Document text:
══════════════════════════════

# As promised, pictures of my parrots :)



## SamHogan (Apr 3, 2010)

Mark (Yellow) Mindy (pink) haha. 





































Hope you like my set up also.


----------



## Guest (Apr 19, 2010)

love the setup but not a fan of the parrot cichlid.


----------



## SamHogan (Apr 3, 2010)

Thanks for the comment regarding the set up, i understand what your saying about parrot fish, but personally, i think there cute and i really like them.


----------



## emc7 (Jul 23, 2005)

The tank is nice, but the fish are dyed. I really hope they don't get health problems from that.


----------



## SamHogan (Apr 3, 2010)

Well the yellow cichlid, mark has got loads of black all over his body now, his bottom lip is totally black etc, ive been told that is probably just his colour coming back through if he has infact been dyed. But im unsure?


----------



## bmlbytes (Aug 1, 2009)

Didnt Buggy tell you that it was a fungus that only Blood Parrots get?

══════════════════════════════

Collected data:
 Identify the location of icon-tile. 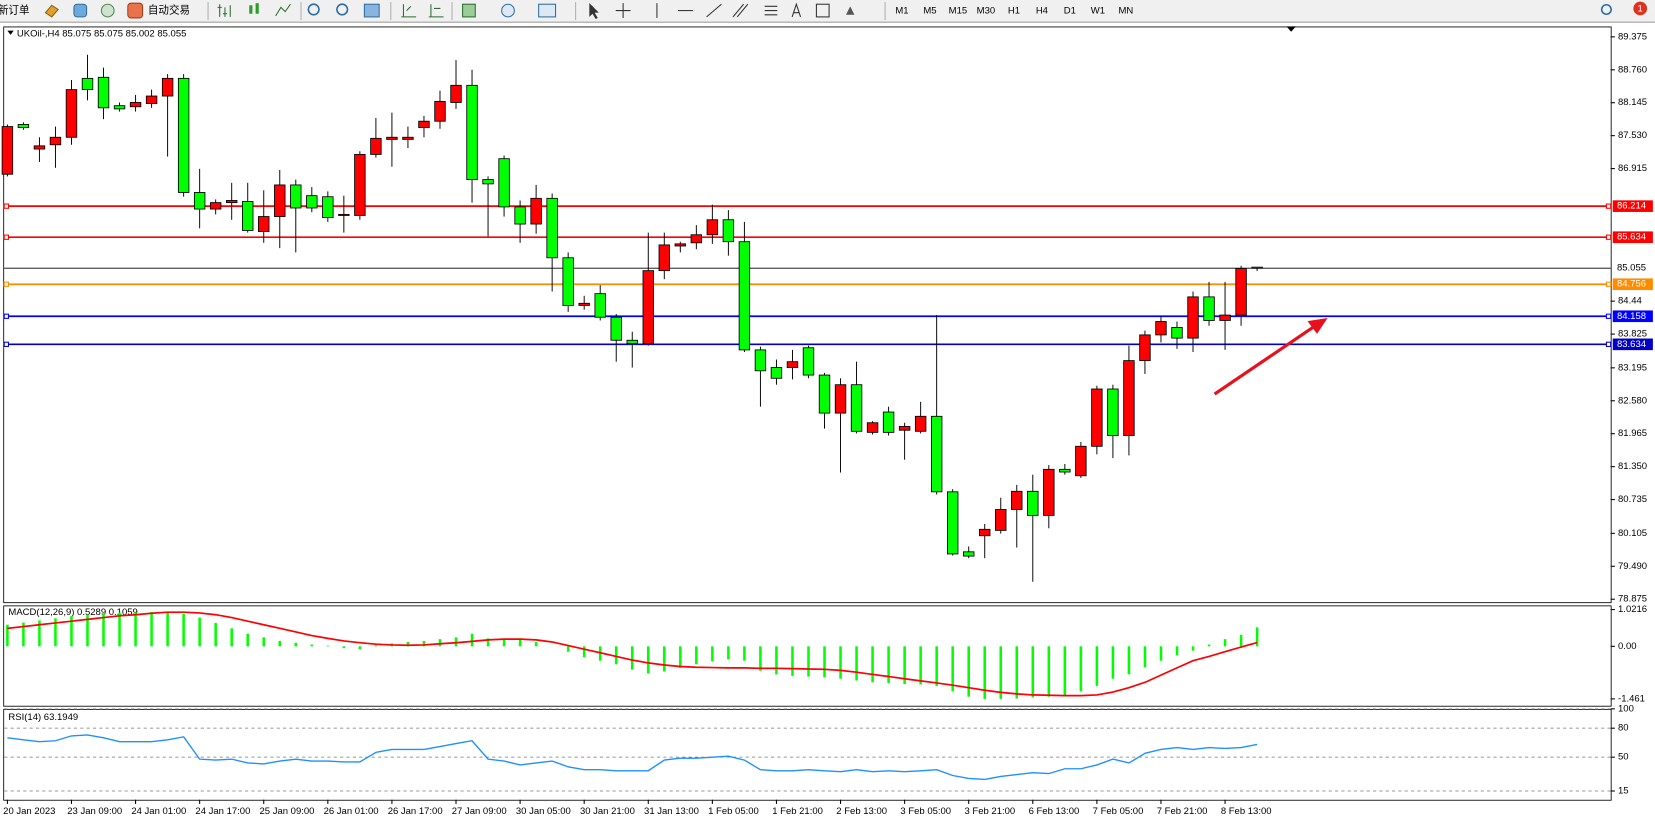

══════════════════════════════

Instructions:
(A) Answer these from the forum thread about parrot cichlids, one line each:
(i) What color is Mindy?
(ii) What does Guest say they are not a fan of?
(iii) Which part of Mark's body has turned totally black?
(B) Decide whether each statement agrees with the forum thread about parrot cichlids, and back each yes or no with the deciding words quoted from it:
(i) emc7 says the fish have been dyed.
(ii) SamHogan shares Guest's dislike of parrot fish.
(iii) Mark is the yellow fish.
(C) Carry on the forum thread about parrot cichlids with the next post after its last one.

Answers for the tasks:
(A)
(i) Pink.
(ii) The parrot cichlid.
(iii) His bottom lip.

(B)
(i) Yes: "the fish are dyed"
(ii) No: "i think there cute and i really like them"
(iii) Yes: "Mark (Yellow)"

(C)
----------



## SamHogan (Apr 3, 2010)

But i dont know if it is actually a fungus or not? its so confusing haha.


----------



## Blue Cray (Oct 19, 2007)

I had a couple of these fish, one ended up henlie stingray food and the other got it's face ripped off by a blue dragon flowerhorn. I kept one to breed with my blue texas but it didn't work out so he's the one the flowerhorn ownt.


----------



## NatBarry (Feb 19, 2008)

Nice setup although as emc said, they are dyed. Sometimes its hard to tell but hopefully it will fade as they get older and not effect them.


----------



## SamHogan (Apr 3, 2010)

Cheers nath, do you see how there okay for the time being in that tank? due to their size? Also the yellow one, now looks like half black half yellow, he's not unhealthy though as hes really active and isnt put of feeding. Its so wierd to why hes changed.


----------



## Guest (Apr 20, 2010)

if its not fungus its the dye thats fading out mate.


----------



## Buggy (Oct 17, 2006)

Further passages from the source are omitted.